| Exercise objective |
Every line below that holds the string "arrow" must be copied.

*** Block opens ***

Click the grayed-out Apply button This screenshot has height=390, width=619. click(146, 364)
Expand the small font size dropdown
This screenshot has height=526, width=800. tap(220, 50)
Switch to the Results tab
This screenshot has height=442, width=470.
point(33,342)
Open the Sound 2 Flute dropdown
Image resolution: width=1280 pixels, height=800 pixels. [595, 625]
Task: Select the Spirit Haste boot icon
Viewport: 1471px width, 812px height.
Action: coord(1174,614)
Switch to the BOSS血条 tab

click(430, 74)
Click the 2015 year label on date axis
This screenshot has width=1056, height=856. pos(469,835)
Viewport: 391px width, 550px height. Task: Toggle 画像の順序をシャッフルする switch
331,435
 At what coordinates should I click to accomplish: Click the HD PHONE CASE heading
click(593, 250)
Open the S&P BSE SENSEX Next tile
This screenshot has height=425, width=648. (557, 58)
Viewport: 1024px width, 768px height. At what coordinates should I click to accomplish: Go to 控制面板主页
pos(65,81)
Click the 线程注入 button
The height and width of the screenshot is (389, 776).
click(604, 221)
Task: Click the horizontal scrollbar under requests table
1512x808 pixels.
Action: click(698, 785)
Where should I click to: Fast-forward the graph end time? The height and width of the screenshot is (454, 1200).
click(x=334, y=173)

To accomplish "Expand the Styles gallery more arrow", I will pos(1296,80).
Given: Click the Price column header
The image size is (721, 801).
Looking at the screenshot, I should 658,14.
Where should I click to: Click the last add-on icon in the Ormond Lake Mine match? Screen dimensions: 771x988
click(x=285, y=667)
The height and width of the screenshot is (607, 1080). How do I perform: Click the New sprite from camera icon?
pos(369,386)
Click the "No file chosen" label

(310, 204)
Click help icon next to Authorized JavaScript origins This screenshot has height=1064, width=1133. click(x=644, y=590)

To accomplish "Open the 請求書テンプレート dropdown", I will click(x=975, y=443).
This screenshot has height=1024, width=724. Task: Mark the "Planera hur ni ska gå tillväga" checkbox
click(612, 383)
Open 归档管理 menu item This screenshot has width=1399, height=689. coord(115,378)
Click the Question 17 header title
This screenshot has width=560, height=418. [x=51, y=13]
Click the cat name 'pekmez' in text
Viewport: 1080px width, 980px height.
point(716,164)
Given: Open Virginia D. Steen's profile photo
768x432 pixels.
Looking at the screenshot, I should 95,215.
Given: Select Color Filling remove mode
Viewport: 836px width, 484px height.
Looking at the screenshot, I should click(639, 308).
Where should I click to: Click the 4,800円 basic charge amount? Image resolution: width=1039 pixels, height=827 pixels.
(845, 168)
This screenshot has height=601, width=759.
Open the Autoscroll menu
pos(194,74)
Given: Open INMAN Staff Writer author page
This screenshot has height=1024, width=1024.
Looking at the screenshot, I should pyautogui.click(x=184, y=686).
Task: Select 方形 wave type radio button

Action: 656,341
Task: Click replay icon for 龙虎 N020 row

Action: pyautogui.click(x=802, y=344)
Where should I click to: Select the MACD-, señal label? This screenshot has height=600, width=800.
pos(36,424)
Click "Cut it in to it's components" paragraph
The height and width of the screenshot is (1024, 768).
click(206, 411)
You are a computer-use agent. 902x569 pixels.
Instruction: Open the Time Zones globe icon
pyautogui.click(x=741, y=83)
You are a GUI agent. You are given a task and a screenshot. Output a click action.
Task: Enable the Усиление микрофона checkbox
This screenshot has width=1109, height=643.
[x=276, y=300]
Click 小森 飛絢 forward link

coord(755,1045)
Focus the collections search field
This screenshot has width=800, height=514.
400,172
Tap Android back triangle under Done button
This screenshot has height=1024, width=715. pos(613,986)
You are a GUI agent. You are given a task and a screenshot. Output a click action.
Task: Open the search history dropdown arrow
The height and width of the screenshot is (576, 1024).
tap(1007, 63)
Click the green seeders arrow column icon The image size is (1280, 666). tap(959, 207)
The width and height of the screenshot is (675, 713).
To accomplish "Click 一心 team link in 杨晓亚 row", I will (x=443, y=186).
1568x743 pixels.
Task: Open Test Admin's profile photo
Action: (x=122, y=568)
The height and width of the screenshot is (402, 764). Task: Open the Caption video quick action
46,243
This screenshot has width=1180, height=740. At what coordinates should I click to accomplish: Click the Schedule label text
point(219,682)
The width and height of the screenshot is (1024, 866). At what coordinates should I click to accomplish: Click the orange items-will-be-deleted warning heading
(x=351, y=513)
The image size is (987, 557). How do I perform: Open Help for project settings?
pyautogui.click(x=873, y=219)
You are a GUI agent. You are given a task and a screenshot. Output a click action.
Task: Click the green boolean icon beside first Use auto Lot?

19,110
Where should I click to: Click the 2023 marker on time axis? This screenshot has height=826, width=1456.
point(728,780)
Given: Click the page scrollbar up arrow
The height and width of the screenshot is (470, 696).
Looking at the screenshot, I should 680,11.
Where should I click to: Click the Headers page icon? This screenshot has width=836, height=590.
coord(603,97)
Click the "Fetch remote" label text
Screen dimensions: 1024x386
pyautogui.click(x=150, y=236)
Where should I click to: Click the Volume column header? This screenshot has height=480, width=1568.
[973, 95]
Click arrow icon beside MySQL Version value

*** Block closes ***

| Answer for the task |
To accomplish "Expand the Styles gallery more arrow", I will pos(1296,80).
Task: Open the search history dropdown arrow
Click the green seeders arrow column icon The image size is (1280, 666). tap(959, 207)
Given: Click the page scrollbar up arrow
Click arrow icon beside MySQL Version value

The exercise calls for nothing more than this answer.